Exercise objective: Only a number is expected: how many lines in the entries that follow contain the word "computer"?
+ + +
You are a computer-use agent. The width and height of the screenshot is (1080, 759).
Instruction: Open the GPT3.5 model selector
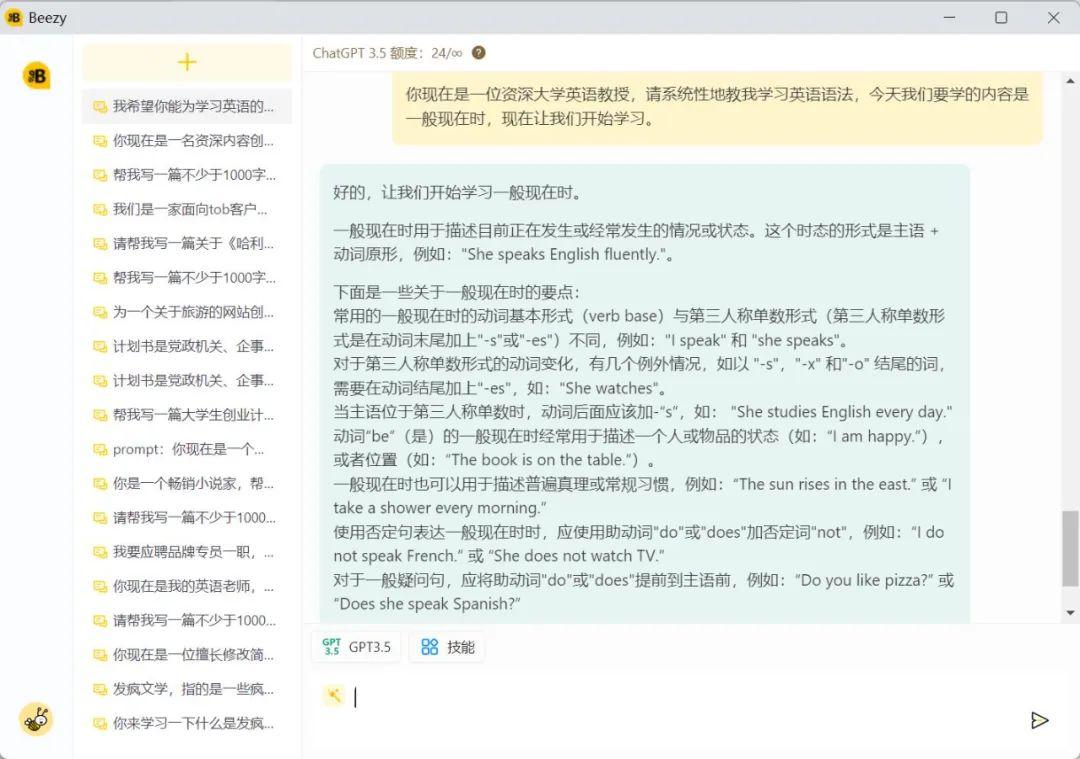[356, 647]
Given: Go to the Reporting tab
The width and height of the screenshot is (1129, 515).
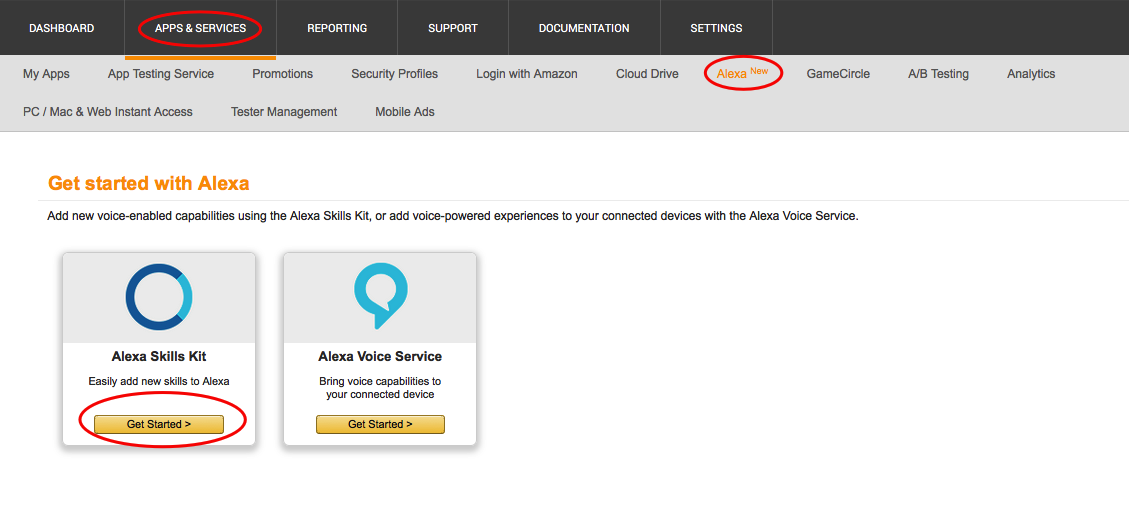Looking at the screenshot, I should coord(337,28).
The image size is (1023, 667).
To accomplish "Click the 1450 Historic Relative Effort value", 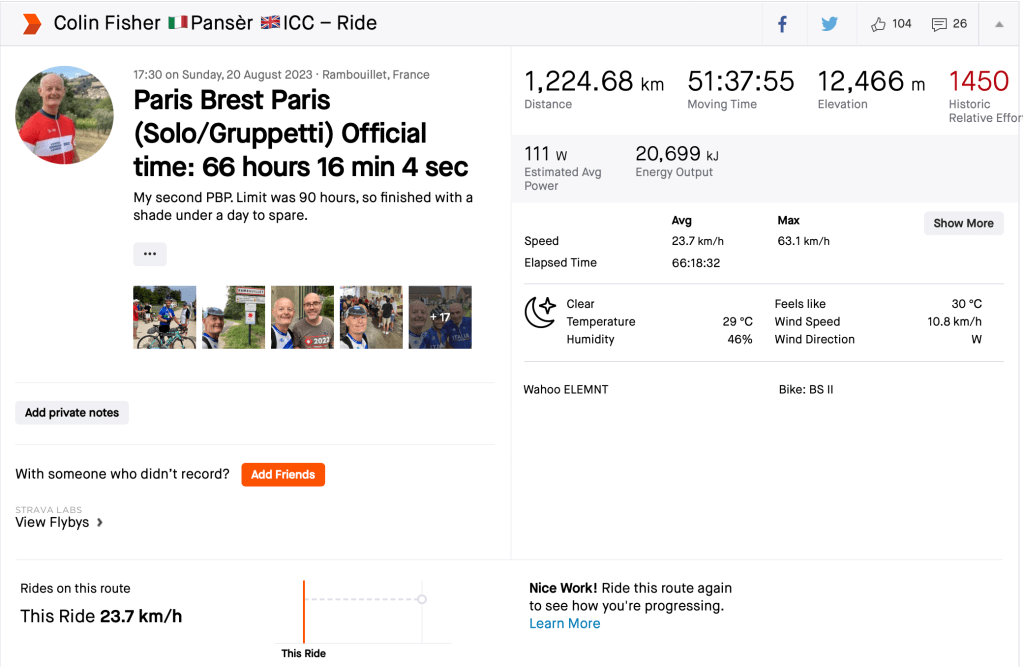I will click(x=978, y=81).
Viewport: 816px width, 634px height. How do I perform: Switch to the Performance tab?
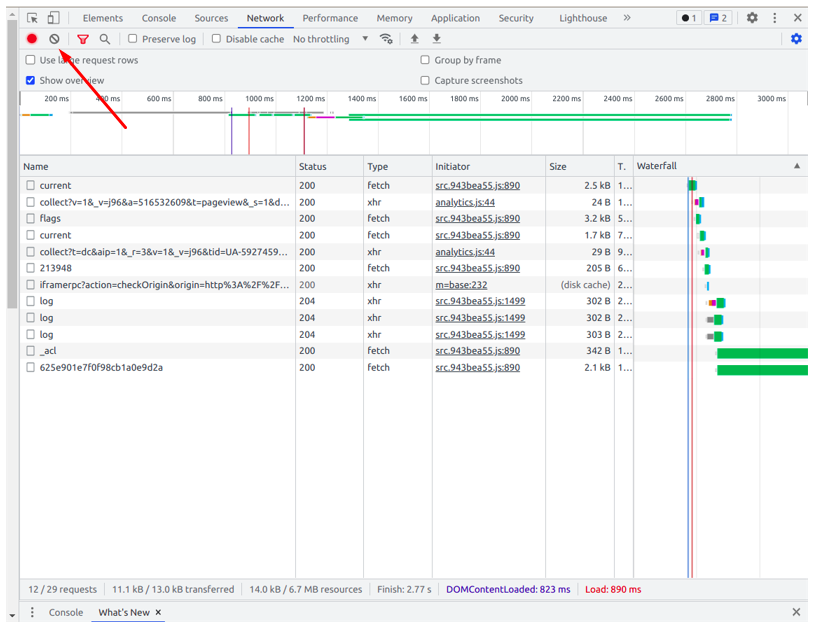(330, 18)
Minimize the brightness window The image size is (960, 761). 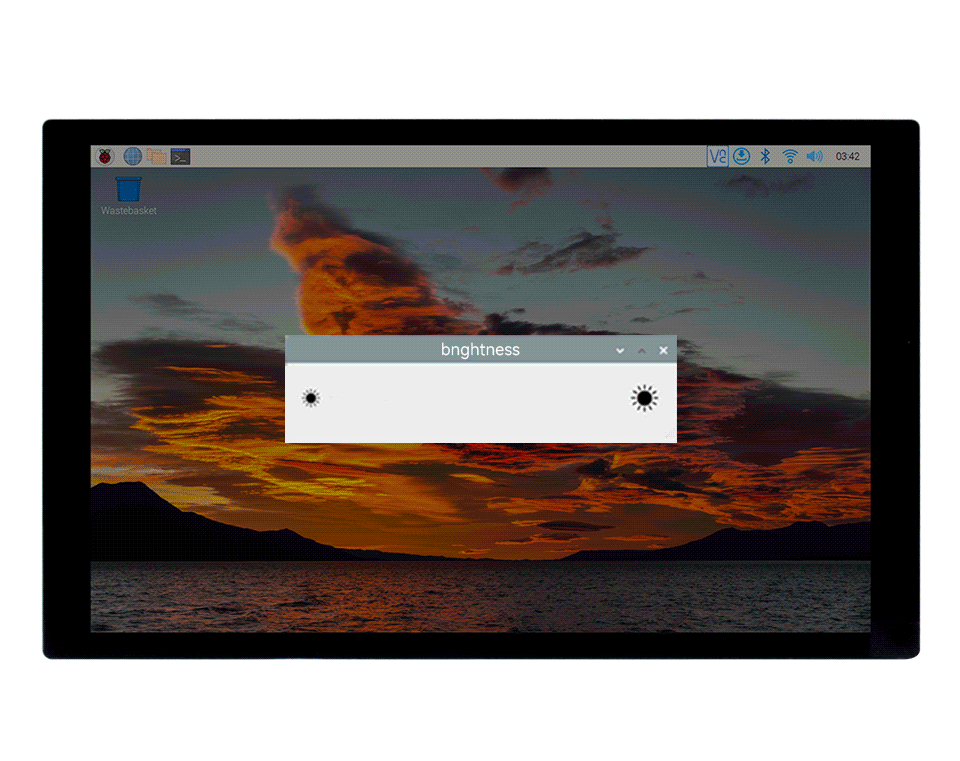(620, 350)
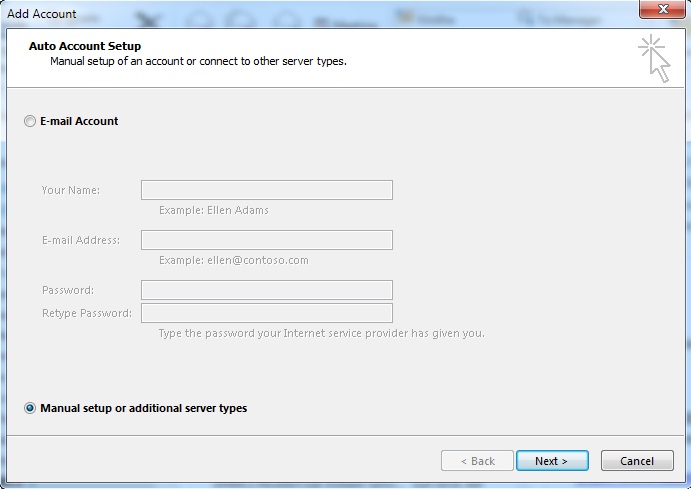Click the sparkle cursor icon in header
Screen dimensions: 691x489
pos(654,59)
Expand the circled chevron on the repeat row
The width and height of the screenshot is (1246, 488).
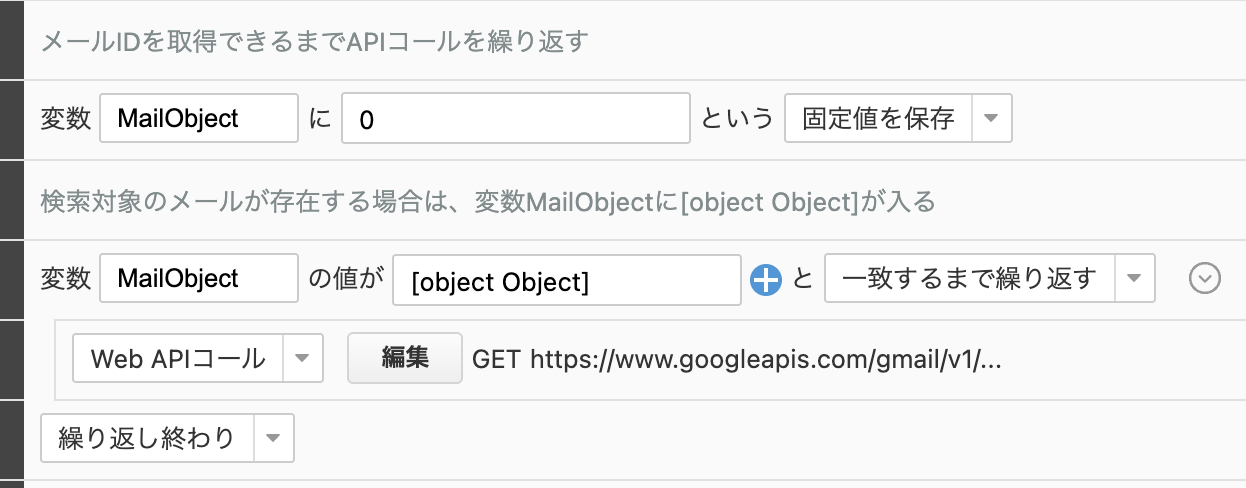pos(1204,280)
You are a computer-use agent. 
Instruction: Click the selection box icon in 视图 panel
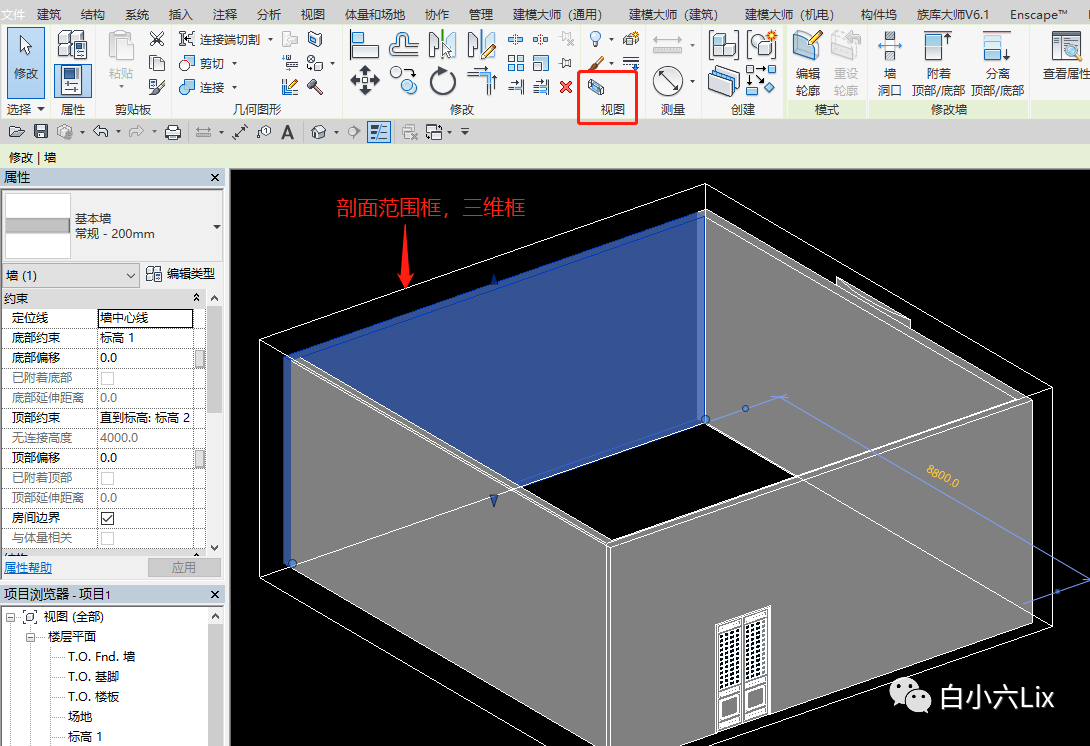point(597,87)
+ + +
Answer to the exercise: 2